● TASK REQUIREMENTS
Whenever a line in the data holds the string "computer", pull that line out.

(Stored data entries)
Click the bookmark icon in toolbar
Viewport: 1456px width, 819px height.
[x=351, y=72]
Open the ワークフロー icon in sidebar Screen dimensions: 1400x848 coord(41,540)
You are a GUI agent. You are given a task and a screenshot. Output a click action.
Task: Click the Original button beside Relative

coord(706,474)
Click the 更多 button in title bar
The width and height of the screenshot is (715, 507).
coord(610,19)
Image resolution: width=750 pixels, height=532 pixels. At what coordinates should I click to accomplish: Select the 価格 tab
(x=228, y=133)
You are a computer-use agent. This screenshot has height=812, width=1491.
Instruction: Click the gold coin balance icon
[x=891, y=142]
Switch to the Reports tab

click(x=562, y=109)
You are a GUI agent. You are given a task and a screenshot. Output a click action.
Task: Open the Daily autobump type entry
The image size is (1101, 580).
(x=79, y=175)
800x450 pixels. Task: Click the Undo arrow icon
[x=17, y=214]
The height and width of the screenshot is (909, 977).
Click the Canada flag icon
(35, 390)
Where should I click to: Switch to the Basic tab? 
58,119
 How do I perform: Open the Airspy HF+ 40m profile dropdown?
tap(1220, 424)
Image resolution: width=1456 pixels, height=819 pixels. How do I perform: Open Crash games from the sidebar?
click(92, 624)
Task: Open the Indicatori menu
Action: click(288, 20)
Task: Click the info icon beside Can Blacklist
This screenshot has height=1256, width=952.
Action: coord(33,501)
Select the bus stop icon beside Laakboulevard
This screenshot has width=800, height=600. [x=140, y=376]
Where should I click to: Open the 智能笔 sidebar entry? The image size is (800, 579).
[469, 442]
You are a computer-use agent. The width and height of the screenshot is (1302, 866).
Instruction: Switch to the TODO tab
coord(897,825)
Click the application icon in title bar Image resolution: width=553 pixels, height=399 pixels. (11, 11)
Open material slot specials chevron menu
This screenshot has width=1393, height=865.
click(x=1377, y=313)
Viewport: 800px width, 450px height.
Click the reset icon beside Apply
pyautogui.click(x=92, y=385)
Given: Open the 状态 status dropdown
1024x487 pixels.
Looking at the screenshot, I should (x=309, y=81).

● TASK ANSWER
You are a computer-use agent. This screenshot has height=812, width=1491.
You are a computer-use agent. The width and height of the screenshot is (1302, 866).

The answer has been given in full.